**STATED EXERCISE:**
Recast every line of the records below as a Markdown table with two columns, No. and Entry, numbering the rows in order and leaving out blank lines.

** BEGIN **

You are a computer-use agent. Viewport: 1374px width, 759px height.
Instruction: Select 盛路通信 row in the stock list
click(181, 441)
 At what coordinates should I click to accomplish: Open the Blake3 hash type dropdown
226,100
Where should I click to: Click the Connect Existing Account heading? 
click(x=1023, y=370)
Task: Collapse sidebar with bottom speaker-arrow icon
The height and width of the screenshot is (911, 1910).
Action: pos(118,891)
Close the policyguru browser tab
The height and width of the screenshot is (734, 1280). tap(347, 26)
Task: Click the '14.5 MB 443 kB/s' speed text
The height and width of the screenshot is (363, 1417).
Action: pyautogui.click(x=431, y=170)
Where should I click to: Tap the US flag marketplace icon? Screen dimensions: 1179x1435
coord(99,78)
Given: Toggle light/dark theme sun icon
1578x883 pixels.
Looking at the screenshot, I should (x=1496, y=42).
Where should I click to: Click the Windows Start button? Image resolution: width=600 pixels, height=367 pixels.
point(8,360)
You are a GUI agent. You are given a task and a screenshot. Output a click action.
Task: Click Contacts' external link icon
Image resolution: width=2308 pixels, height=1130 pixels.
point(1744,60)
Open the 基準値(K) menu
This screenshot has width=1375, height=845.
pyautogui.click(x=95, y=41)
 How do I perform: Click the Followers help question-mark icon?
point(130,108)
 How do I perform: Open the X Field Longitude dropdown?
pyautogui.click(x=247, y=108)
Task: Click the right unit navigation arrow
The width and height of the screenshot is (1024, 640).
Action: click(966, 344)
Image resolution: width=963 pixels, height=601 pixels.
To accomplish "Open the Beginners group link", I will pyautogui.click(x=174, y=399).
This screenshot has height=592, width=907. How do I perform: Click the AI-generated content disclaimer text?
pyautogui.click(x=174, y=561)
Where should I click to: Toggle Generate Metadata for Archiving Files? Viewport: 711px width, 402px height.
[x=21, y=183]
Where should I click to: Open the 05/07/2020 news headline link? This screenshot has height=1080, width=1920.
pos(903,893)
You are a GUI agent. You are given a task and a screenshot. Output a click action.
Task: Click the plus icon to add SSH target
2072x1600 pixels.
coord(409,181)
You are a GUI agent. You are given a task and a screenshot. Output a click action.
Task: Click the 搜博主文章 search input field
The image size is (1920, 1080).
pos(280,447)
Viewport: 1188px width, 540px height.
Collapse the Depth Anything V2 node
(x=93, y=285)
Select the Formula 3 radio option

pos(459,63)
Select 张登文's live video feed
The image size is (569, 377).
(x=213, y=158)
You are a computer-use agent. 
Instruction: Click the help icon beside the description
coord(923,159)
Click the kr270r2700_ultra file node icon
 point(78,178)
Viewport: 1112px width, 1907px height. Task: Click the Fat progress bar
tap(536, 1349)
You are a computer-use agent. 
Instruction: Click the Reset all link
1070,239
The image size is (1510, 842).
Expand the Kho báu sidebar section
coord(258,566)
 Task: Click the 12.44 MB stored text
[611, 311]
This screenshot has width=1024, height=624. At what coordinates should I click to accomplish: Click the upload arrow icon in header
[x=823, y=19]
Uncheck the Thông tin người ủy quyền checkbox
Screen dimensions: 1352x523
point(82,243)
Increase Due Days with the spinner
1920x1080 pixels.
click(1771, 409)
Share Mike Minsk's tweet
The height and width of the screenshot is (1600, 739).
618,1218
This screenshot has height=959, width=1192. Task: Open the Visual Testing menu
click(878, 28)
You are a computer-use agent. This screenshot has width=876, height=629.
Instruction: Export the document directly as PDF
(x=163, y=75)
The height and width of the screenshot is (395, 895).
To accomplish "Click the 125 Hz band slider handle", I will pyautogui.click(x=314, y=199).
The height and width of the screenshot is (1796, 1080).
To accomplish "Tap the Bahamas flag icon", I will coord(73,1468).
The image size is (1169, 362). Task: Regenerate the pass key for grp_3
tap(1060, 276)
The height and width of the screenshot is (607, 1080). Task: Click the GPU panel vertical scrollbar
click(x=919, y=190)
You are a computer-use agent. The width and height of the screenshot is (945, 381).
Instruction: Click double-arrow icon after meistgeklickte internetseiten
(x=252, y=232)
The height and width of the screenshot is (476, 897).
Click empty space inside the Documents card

** END **

**ANSWER FOR THE TASK:**
| No. | Entry |
|---|---|
| 1 | You are a computer-use agent. Viewport: 1374px width, 759px height. |
| 2 | Instruction: Select 盛路通信 row in the stock list |
| 3 | click(181, 441) |
| 4 |  At what coordinates should I click to accomplish: Open the Blake3 hash type dropdown |
| 5 | 226,100 |
| 6 | Where should I click to: Click the Connect Existing Account heading?  |
| 7 | click(x=1023, y=370) |
| 8 | Task: Collapse sidebar with bottom speaker-arrow icon |
| 9 | The height and width of the screenshot is (911, 1910). |
| 10 | Action: pos(118,891) |
| 11 | Close the policyguru browser tab |
| 12 | The height and width of the screenshot is (734, 1280). tap(347, 26) |
| 13 | Task: Click the '14.5 MB 443 kB/s' speed text |
| 14 | The height and width of the screenshot is (363, 1417). |
| 15 | Action: pyautogui.click(x=431, y=170) |
| 16 | Where should I click to: Tap the US flag marketplace icon? Screen dimensions: 1179x1435 |
| 17 | coord(99,78) |
| 18 | Given: Toggle light/dark theme sun icon |
| 19 | 1578x883 pixels. |
| 20 | Looking at the screenshot, I should (x=1496, y=42). |
| 21 | Where should I click to: Click the Windows Start button? Image resolution: width=600 pixels, height=367 pixels. |
| 22 | point(8,360) |
| 23 | You are a GUI agent. You are given a task and a screenshot. Output a click action. |
| 24 | Task: Click Contacts' external link icon |
| 25 | Image resolution: width=2308 pixels, height=1130 pixels. |
| 26 | point(1744,60) |
| 27 | Open the 基準値(K) menu |
| 28 | This screenshot has width=1375, height=845. |
| 29 | pyautogui.click(x=95, y=41) |
| 30 |  How do I perform: Click the Followers help question-mark icon? |
| 31 | point(130,108) |
| 32 |  How do I perform: Open the X Field Longitude dropdown? |
| 33 | pyautogui.click(x=247, y=108) |
| 34 | Task: Click the right unit navigation arrow |
| 35 | The width and height of the screenshot is (1024, 640). |
| 36 | Action: click(966, 344) |
| 37 | Image resolution: width=963 pixels, height=601 pixels. |
| 38 | To accomplish "Open the Beginners group link", I will pyautogui.click(x=174, y=399). |
| 39 | This screenshot has height=592, width=907. How do I perform: Click the AI-generated content disclaimer text? |
| 40 | pyautogui.click(x=174, y=561) |
| 41 | Where should I click to: Toggle Generate Metadata for Archiving Files? Viewport: 711px width, 402px height. |
| 42 | [x=21, y=183] |
| 43 | Where should I click to: Open the 05/07/2020 news headline link? This screenshot has height=1080, width=1920. |
| 44 | pos(903,893) |
| 45 | You are a GUI agent. You are given a task and a screenshot. Output a click action. |
| 46 | Task: Click the plus icon to add SSH target |
| 47 | 2072x1600 pixels. |
| 48 | coord(409,181) |
| 49 | You are a GUI agent. You are given a task and a screenshot. Output a click action. |
| 50 | Task: Click the 搜博主文章 search input field |
| 51 | The image size is (1920, 1080). |
| 52 | pos(280,447) |
| 53 | Viewport: 1188px width, 540px height. |
| 54 | Collapse the Depth Anything V2 node |
| 55 | (x=93, y=285) |
| 56 | Select the Formula 3 radio option |
| 57 | pos(459,63) |
| 58 | Select 张登文's live video feed |
| 59 | The image size is (569, 377). |
| 60 | (x=213, y=158) |
| 61 | You are a computer-use agent.  |
| 62 | Instruction: Click the help icon beside the description |
| 63 | coord(923,159) |
| 64 | Click the kr270r2700_ultra file node icon |
| 65 |  point(78,178) |
| 66 | Viewport: 1112px width, 1907px height. Task: Click the Fat progress bar |
| 67 | tap(536, 1349) |
| 68 | You are a computer-use agent.  |
| 69 | Instruction: Click the Reset all link |
| 70 | 1070,239 |
| 71 | The image size is (1510, 842). |
| 72 | Expand the Kho báu sidebar section |
| 73 | coord(258,566) |
| 74 |  Task: Click the 12.44 MB stored text |
| 75 | [611, 311] |
| 76 | This screenshot has width=1024, height=624. At what coordinates should I click to accomplish: Click the upload arrow icon in header |
| 77 | [x=823, y=19] |
| 78 | Uncheck the Thông tin người ủy quyền checkbox |
| 79 | Screen dimensions: 1352x523 |
| 80 | point(82,243) |
| 81 | Increase Due Days with the spinner |
| 82 | 1920x1080 pixels. |
| 83 | click(1771, 409) |
| 84 | Share Mike Minsk's tweet |
| 85 | The height and width of the screenshot is (1600, 739). |
| 86 | 618,1218 |
| 87 | This screenshot has height=959, width=1192. Task: Open the Visual Testing menu |
| 88 | click(878, 28) |
| 89 | You are a computer-use agent. This screenshot has width=876, height=629. |
| 90 | Instruction: Export the document directly as PDF |
| 91 | (x=163, y=75) |
| 92 | The height and width of the screenshot is (395, 895). |
| 93 | To accomplish "Click the 125 Hz band slider handle", I will pyautogui.click(x=314, y=199). |
| 94 | The height and width of the screenshot is (1796, 1080). |
| 95 | To accomplish "Tap the Bahamas flag icon", I will coord(73,1468). |
| 96 | The image size is (1169, 362). Task: Regenerate the pass key for grp_3 |
| 97 | tap(1060, 276) |
| 98 | The height and width of the screenshot is (607, 1080). Task: Click the GPU panel vertical scrollbar |
| 99 | click(x=919, y=190) |
| 100 | You are a computer-use agent. The width and height of the screenshot is (945, 381). |
| 101 | Instruction: Click double-arrow icon after meistgeklickte internetseiten |
| 102 | (x=252, y=232) |
| 103 | The height and width of the screenshot is (476, 897). |
| 104 | Click empty space inside the Documents card |